I therefore dedicate this book to the countless workers who diligently collect and organize the data used for planning research. Thank you for your important but often underappreciated efforts!
I also dedicate this book to my wife, Shoshana, whose support for my work is beyond measure.
CONTENTS
PREFACE
We are embarking on a journey, a quest, to find our best transportation future. We are in this together. I will try to be good company.
Like any good quest, our journey involves both practical challenges and deeper issues. At a practical level, we will critically evaluate how emerging transportation technologies and services will affect our lives and communities, with a healthy dose of skepticism toward some optimistic claims. To do this we will examine the impacts of previous transportation technologies and investigate concepts such as efficiency, equity, and freedom.
I am a policy analyst, which means that my research integrates physical design and economics plus political and legal analysis. My work tends to expand the scope of impacts and options considered in planning to include a broader range of modes and solutions than normally considered in transportation planning.
I love research. My research is sometimes criticized as anti-car, but that is unfair. It is true that my analysis tends to consider often-overlooked costs of automobile travel and often overlooked benefits of multimodal transportation; however, I certainly recognize that motorized transportation provides many benefits, and automobiles are the most appropriate mode for many trips.
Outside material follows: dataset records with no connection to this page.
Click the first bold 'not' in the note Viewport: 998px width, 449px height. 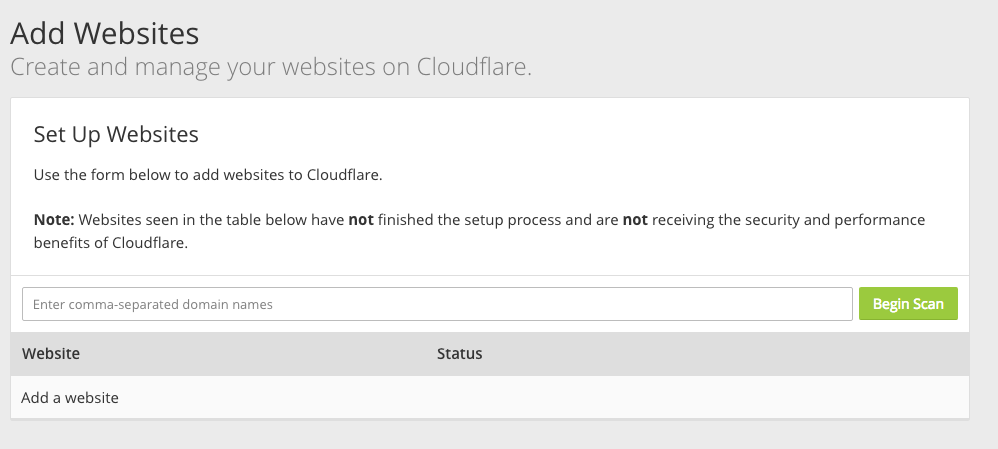coord(361,220)
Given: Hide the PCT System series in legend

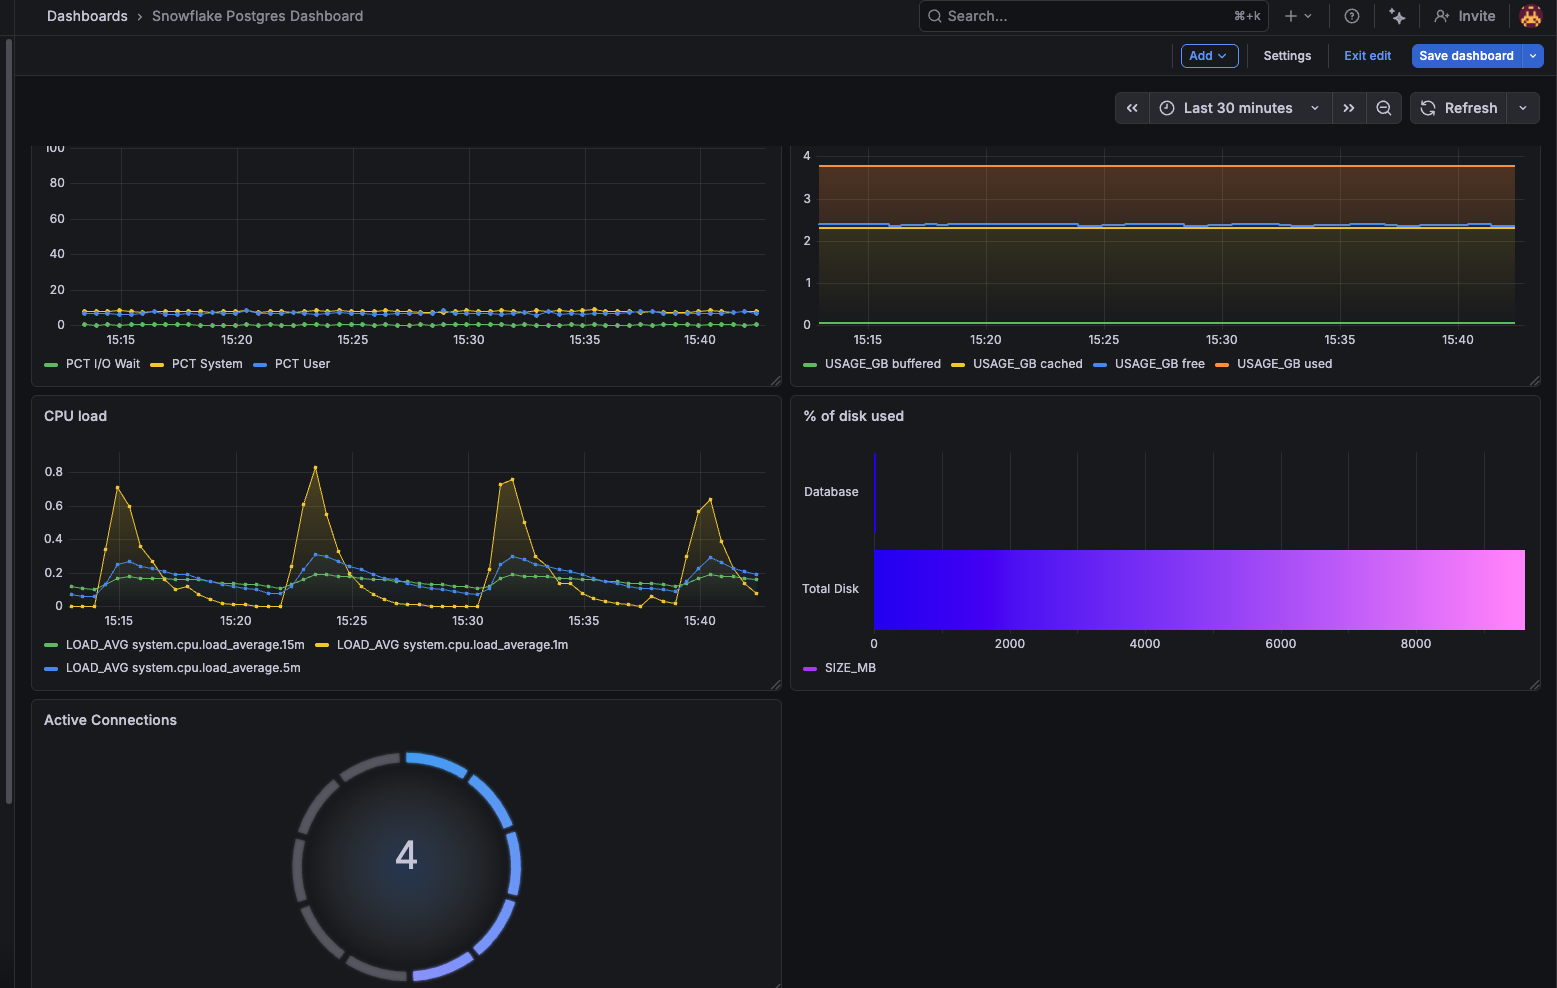Looking at the screenshot, I should pyautogui.click(x=206, y=364).
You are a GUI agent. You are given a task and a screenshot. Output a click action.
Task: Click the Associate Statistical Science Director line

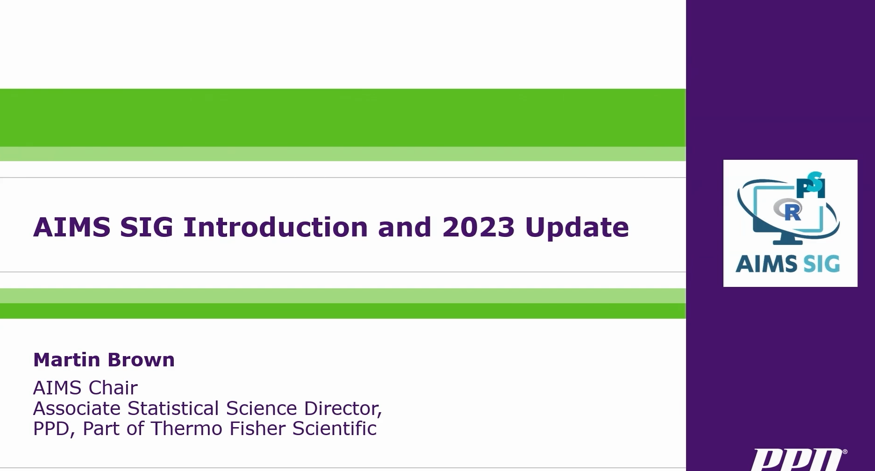[x=207, y=409]
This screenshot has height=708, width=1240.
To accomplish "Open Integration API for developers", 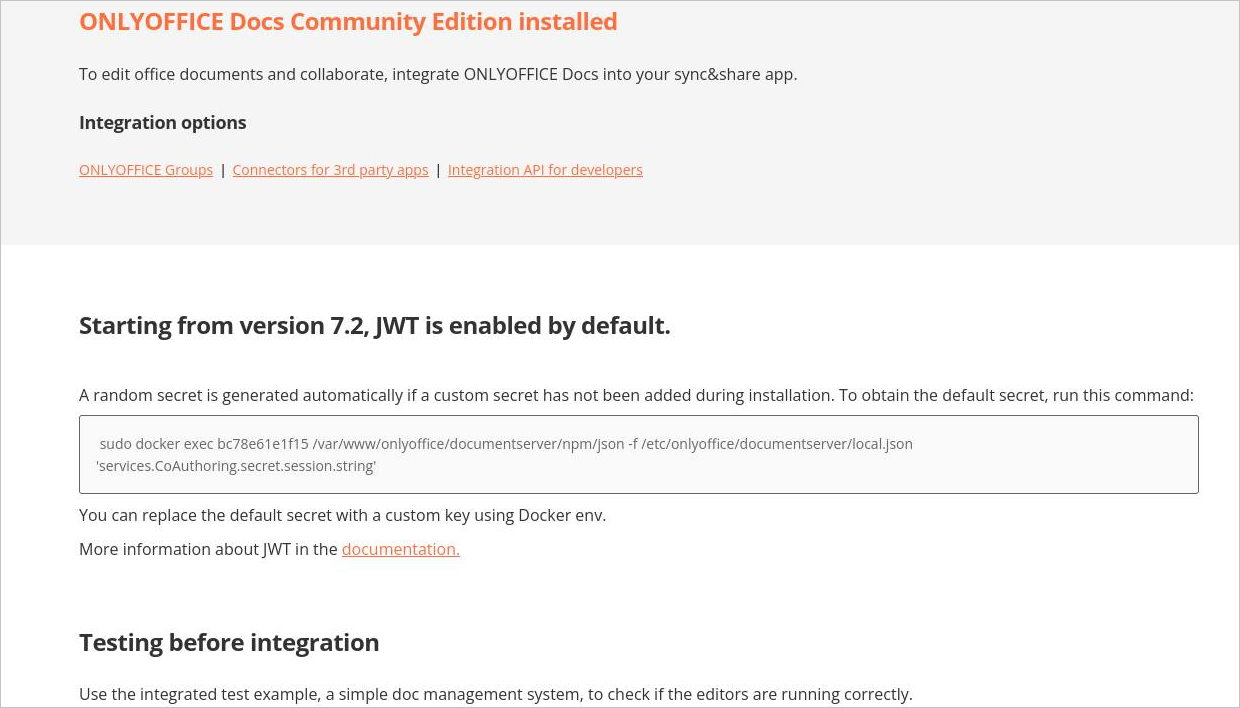I will (x=545, y=170).
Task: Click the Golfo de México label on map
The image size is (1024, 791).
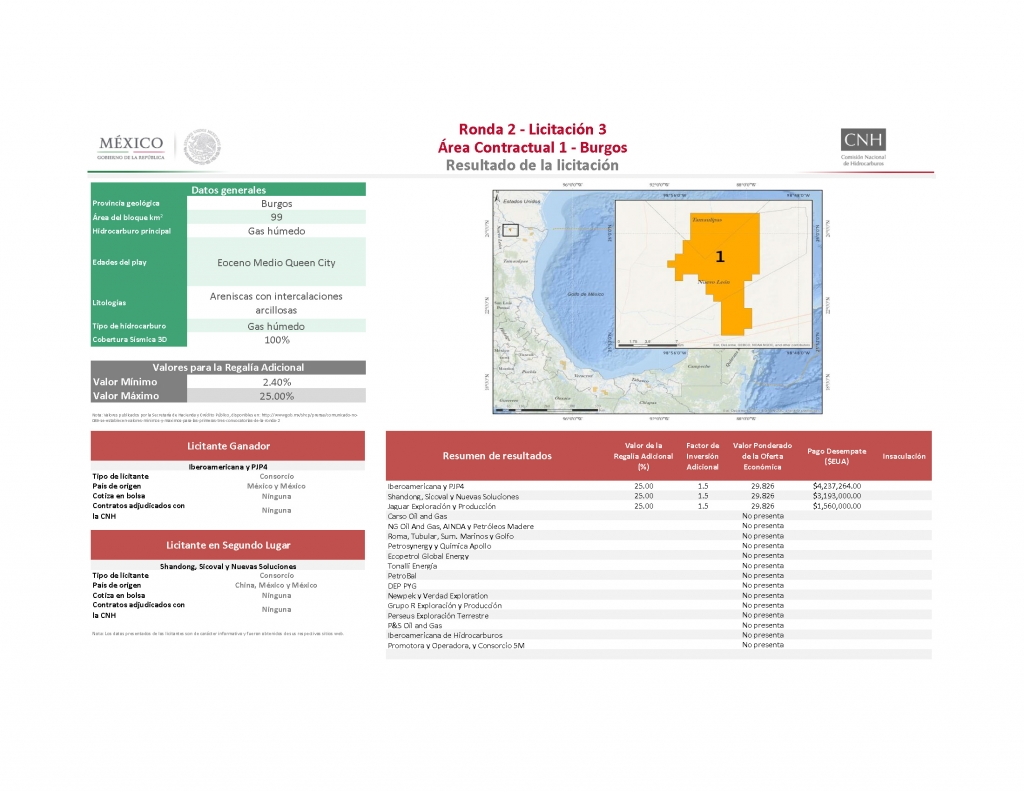Action: 588,294
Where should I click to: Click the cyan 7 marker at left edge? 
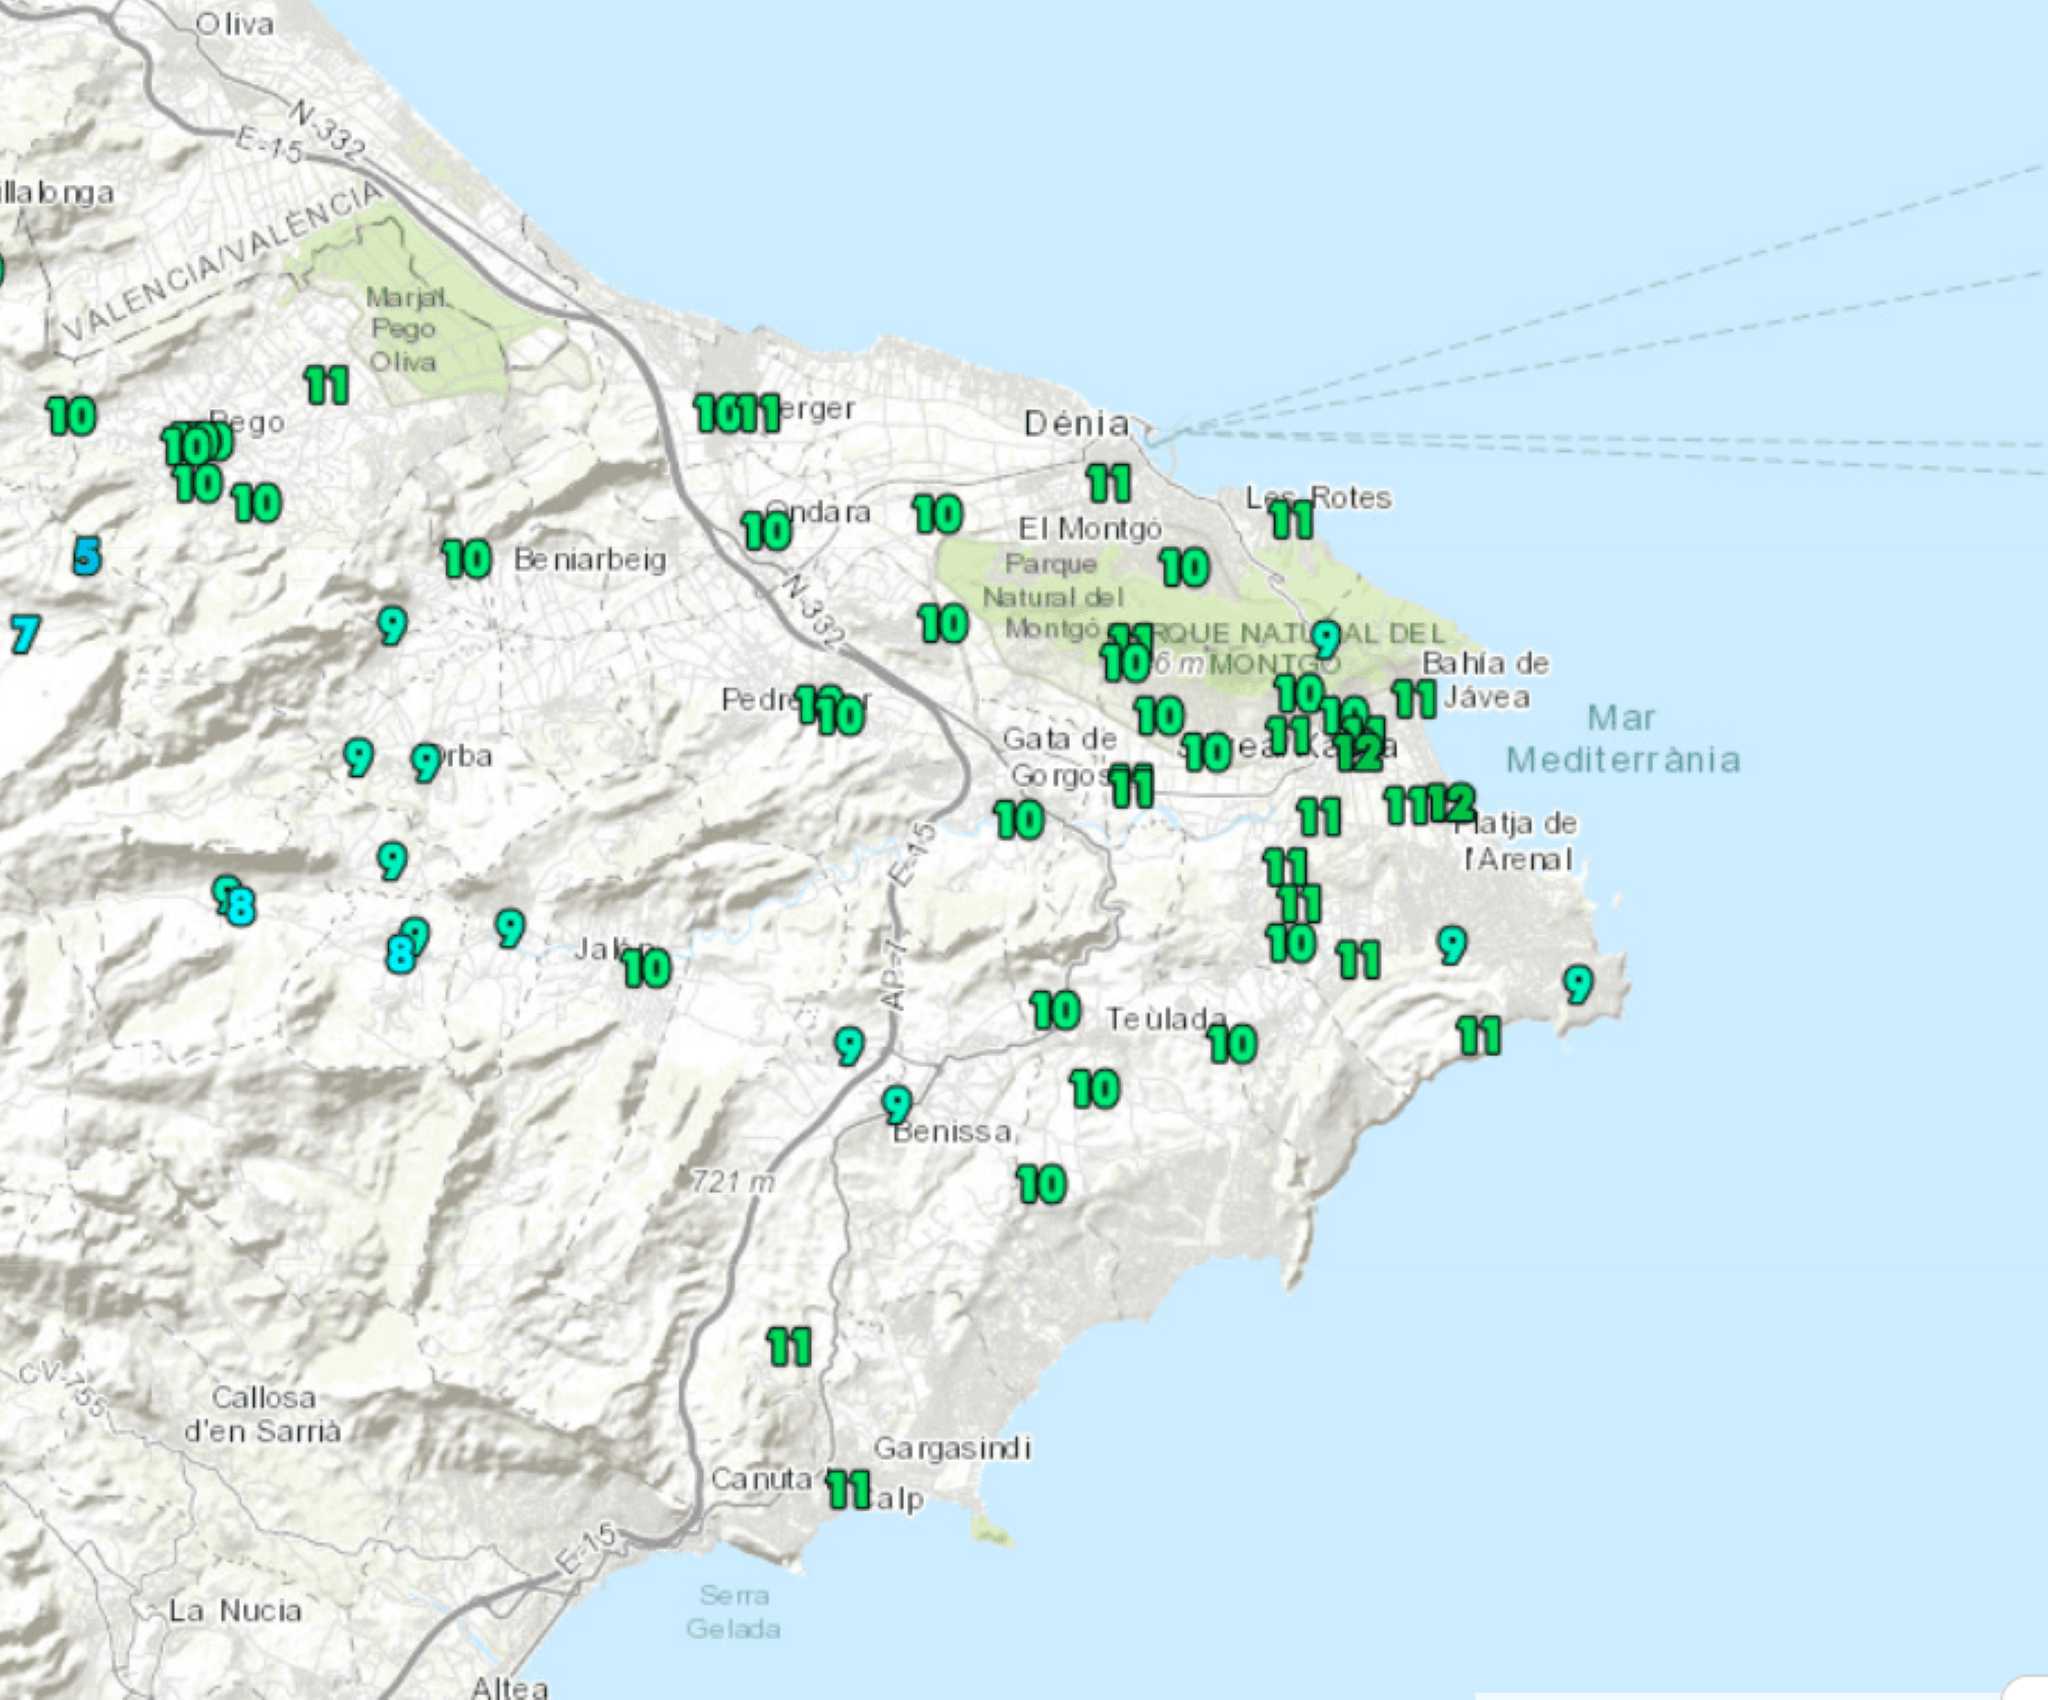click(x=25, y=634)
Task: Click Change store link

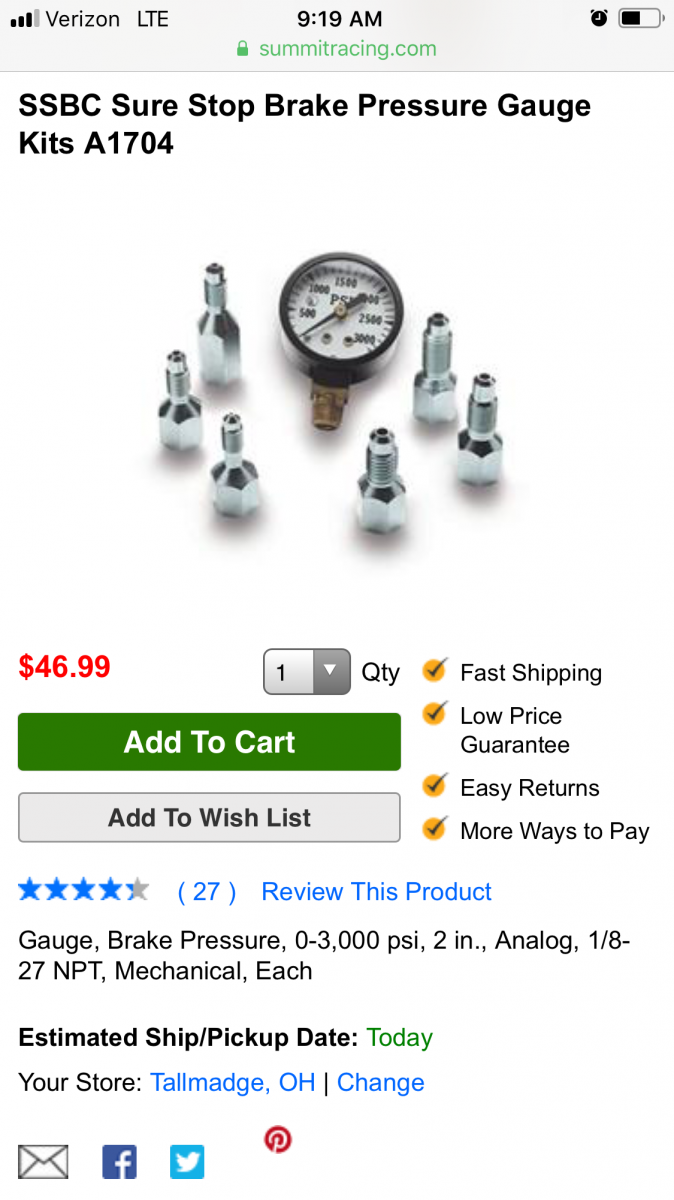Action: [381, 1083]
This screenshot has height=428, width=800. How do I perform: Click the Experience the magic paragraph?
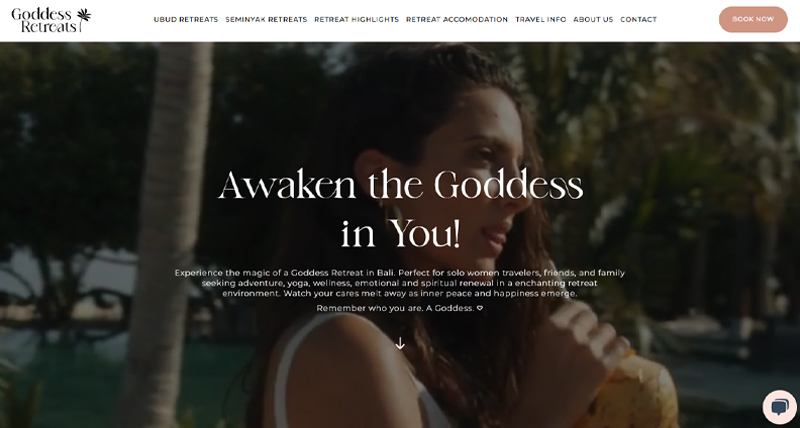[x=399, y=283]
Put briefly, I advocate a balanced transportation diet, so each mode can be used for what it does best. We will see how this philosophy applies to the New Mobilities.
This book could have been written as a gee whiz! celebration of emerging transportation technologies, or conversely, it could have been an expos of the problems they will create and the exaggerations of their proponents. It is neither. Instead, I try to provide comprehensive and objective analysis of the New Mobilities benefits and costs and the roles they should play in our future lives.
From Car Enthusiast to Multimodal Advocate
I am a recovering car enthusiast. Like most baby boom generation guys, I grew up loving cars, particularly sporty imports. I savored their look, sound, and smell. I obtained my drivers license at age sixteen, and during the next two years went through a 1960 Fiat (I burned out the engine), a 1958 Saab (I burned out the engine), and a 1957 Volkswagen (I sold it to a friend). I used beautiful chrome tools to adjust tappets and replace leaky oil seals. Of course, I had to work after school every day to afford them, leaving little time for sports or socializing, and I cringe at my irresponsible and sometimes dangerous driving behavior. Thank goodness I survived!
The truth is, I was a slave to these vehicles: I worked to pay for cars so I could drive to work. I attained freedom when I sold the Volkswagen to finance a half-year backpacking trip around Latin America, where I traveled by foot, truck, bus, train, boat, and airplane through a dozen countries. Once back in North America, I relied on walking, bicycling, and public transit. We owned cars when our children were young but have been without a vehicle for the last decade, and the resulting savings financed their university educations. Car-free living made our family healthy, wealthy, and wise.
These experiences help me appreciate diverse mobility options, including New Mobilities. During the last decade Ive enjoyed using an increasing variety of travel modes including e-bikes and e-scooters, carshare services, high-speed trains, and teleconferencing programs, plus various navigation and fare payment apps. These are all part of an efficient and equitable mobility system.